Stored records:
———
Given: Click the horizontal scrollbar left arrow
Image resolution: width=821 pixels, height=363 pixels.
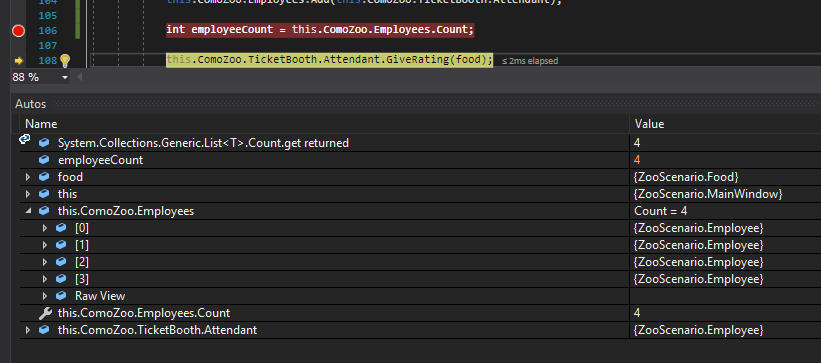Looking at the screenshot, I should click(x=80, y=78).
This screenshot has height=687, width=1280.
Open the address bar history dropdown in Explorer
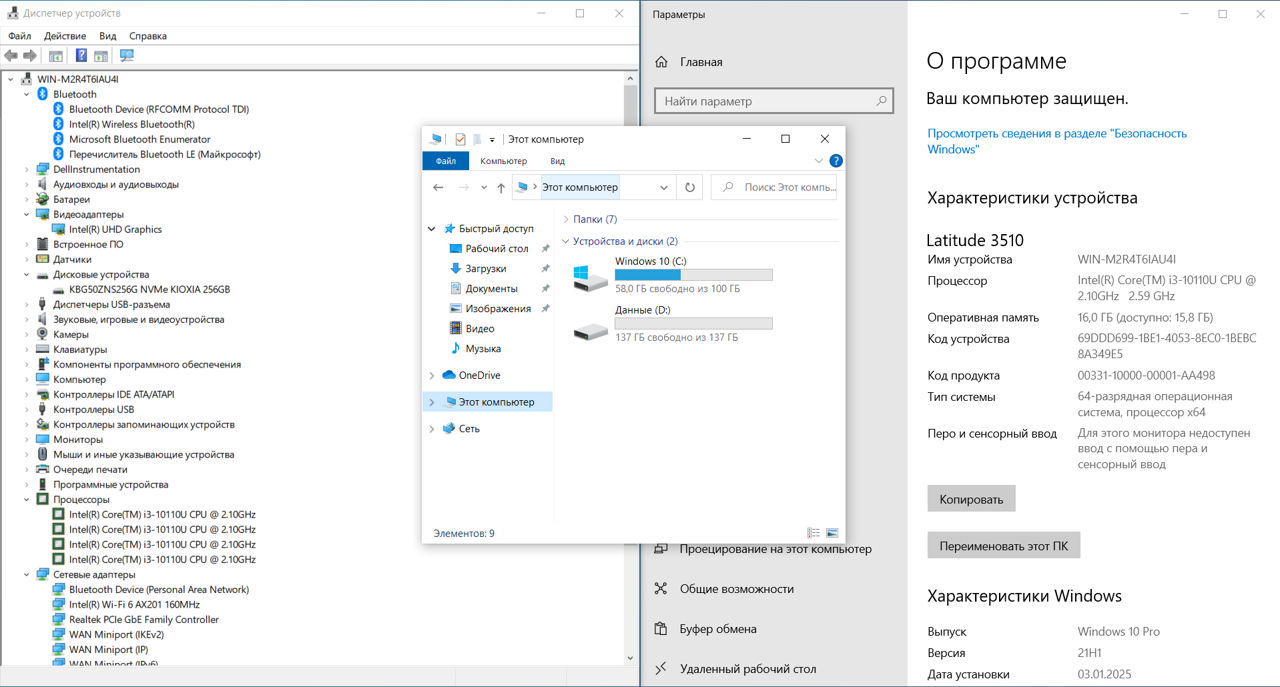coord(665,187)
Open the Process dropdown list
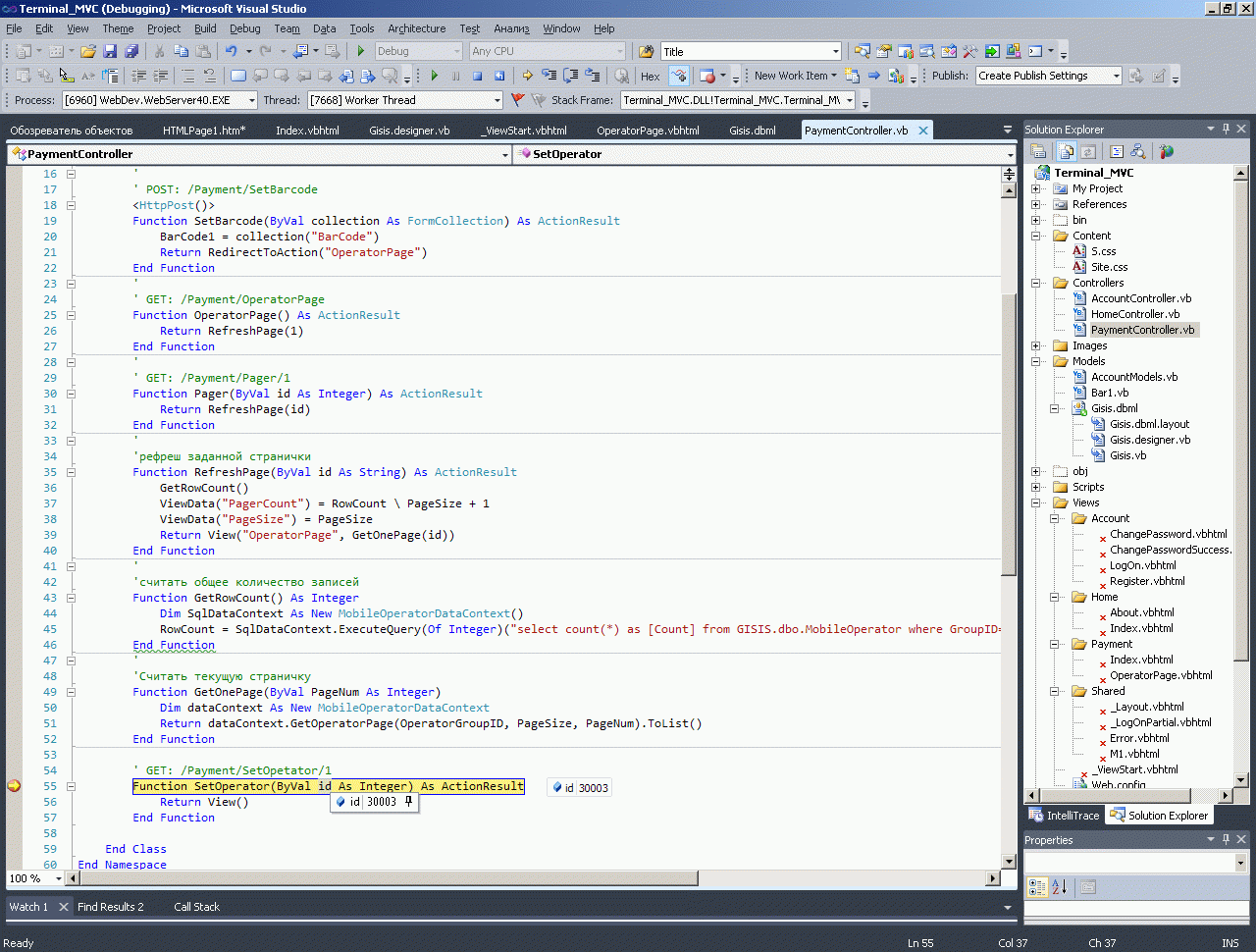 (251, 100)
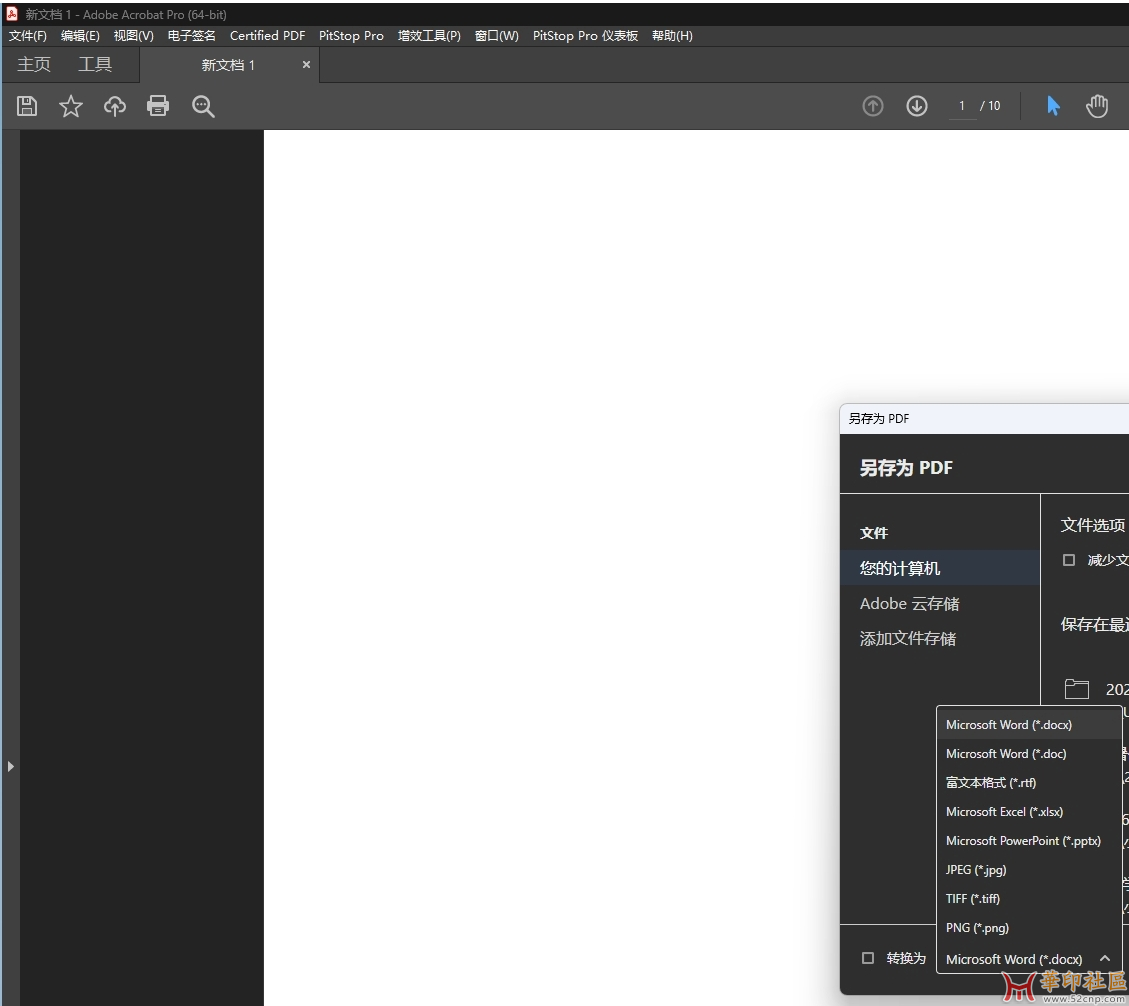
Task: Go to next page with down arrow
Action: point(917,106)
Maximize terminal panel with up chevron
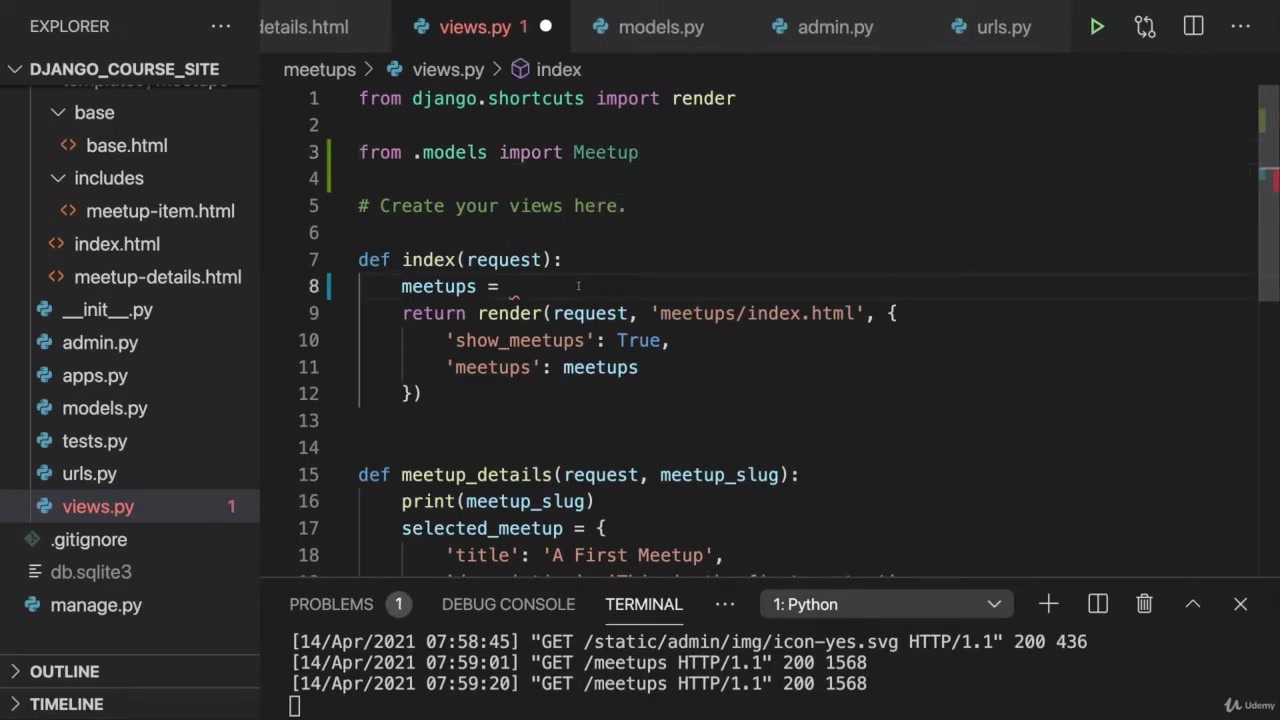The width and height of the screenshot is (1280, 720). 1193,604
———
Task to complete
Only the lines from the one containing "This screenshot has height=687, width=1280." through the final line of the records should be transcribed, exactly and with no pictures.

Exercise solution
This screenshot has height=687, width=1280.
Open the address bar history dropdown in Explorer
coord(665,187)
Open the Process dropdown list
 (251, 100)
Task: Go to next page with down arrow
Action: point(917,106)
Maximize terminal panel with up chevron
The width and height of the screenshot is (1280, 720). 1193,604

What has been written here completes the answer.